▶ **Passage for review**
+===+

Seeing Home from the Outside
A Reflection on Perspective
I came across a LinkedIn post today about preparing students for global platforms through overseas immersion programmes. One comment caught my eye, which went something like this: "We can only truly know our own country after we've been on the outside looking in."
That hit me because it's exactly what I've been experiencing over the past few years while living in China.
A friend shared something fascinating earlier this week. Her Japanese neighbours recently visited Singapore and went to our National Museum. There, they came across a section about Singapore under Japanese occupation during World War II. They were shocked - it was history they had never learned in Japan's education system. It was through Singapore's perspective that they came to understand a part of their own past.
It reminded me once more: our truths are not the only truths. Sometimes we need other people's stories to fill in our own.

+===+

[Collected data entries]
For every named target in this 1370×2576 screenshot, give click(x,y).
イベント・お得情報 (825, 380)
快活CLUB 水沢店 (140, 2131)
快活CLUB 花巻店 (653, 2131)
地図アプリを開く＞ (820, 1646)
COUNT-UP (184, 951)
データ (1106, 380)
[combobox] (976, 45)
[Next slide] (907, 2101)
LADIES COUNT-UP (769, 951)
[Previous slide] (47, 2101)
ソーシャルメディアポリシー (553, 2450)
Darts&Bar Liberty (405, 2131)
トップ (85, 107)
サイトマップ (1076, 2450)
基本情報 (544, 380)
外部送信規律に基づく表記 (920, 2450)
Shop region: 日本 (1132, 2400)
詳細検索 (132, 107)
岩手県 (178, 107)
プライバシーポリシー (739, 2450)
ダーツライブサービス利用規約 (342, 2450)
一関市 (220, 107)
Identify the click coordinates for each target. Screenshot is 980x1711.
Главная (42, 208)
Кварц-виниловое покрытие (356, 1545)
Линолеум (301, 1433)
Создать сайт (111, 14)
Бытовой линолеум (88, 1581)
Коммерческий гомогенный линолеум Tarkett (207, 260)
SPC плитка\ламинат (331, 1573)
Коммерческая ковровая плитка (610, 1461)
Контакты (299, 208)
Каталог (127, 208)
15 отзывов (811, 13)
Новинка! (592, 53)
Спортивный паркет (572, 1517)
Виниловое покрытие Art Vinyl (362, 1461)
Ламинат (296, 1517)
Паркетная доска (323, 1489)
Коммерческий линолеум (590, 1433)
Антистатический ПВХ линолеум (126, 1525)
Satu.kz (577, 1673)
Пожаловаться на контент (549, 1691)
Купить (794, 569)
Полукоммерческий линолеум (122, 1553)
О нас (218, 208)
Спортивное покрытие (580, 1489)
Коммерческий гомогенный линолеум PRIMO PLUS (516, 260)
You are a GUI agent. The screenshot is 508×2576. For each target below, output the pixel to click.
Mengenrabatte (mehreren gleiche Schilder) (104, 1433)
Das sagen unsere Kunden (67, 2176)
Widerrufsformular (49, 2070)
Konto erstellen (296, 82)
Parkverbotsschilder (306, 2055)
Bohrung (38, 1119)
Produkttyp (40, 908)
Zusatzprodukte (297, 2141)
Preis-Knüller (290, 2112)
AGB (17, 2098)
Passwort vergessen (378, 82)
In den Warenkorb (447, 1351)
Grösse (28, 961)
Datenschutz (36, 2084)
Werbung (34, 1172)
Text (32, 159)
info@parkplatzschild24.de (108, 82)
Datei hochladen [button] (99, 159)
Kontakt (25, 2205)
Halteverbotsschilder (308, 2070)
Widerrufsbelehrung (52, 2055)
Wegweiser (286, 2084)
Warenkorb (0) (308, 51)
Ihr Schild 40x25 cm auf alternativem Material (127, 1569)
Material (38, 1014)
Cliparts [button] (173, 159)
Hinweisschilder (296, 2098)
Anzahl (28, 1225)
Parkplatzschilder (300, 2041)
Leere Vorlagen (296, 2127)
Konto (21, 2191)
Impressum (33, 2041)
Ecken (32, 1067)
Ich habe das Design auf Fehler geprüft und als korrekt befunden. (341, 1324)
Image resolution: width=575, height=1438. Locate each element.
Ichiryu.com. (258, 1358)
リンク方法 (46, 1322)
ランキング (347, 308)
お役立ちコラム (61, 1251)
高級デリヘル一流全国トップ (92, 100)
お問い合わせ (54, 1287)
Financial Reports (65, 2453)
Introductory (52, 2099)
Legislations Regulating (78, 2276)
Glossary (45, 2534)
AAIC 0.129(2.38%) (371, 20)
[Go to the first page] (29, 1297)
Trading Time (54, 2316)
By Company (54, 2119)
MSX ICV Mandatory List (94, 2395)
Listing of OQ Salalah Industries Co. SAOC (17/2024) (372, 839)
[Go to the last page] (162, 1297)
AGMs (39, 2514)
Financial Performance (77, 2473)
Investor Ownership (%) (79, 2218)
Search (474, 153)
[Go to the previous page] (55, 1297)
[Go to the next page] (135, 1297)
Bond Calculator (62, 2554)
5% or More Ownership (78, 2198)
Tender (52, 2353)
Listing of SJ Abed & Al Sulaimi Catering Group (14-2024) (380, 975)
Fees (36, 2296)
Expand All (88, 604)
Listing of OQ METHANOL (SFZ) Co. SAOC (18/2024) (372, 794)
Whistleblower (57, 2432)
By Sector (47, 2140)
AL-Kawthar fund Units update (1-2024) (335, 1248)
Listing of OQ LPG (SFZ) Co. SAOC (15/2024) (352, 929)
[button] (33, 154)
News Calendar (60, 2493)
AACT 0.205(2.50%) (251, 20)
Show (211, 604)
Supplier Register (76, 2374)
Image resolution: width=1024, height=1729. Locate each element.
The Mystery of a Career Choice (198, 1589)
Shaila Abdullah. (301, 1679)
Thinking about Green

+===+

▶ **What is being asked**
Continue the reflection on seeing one's own country from the outside, starting right after its final sentence.

▶ **Result of the exercise**
What Distance Reveals
Before moving to China, I believed I knew Singapore well. I thought we were the best — the most efficient and advanced. I ran a wedding planning business and felt comfortable setting client response times at three days. That seemed reasonable, even professional.
Then I started living in China. Here, businesses respond within two hours. Not as a special service, but as standard practice. Suddenly, what I thought was "efficient" looked slow. What I thought was "competitive" looked comfortable.
The gap extended beyond just response times. I began to see how Singapore's support systems - the grants, safety nets, and predictable pathways - had built a form of protection. Not a bad thing, but still protection. We didn't have to compete with the same intensity. We didn't need to innovate out of necessity in the same way.
Living abroad showed me something uncomfortable: I had become entitled without noticing it. Not in a spoiled manner, but in the way that occurs when systems operate so smoothly that you forget how challenging things can be elsewhere.
I had to learn to speak up for myself more. Back home, things usually went smoothly without much effort. Here, I needed to be more assertive about my needs and requests. When you're far from family and friends, you have no choice but to stand up for yourself.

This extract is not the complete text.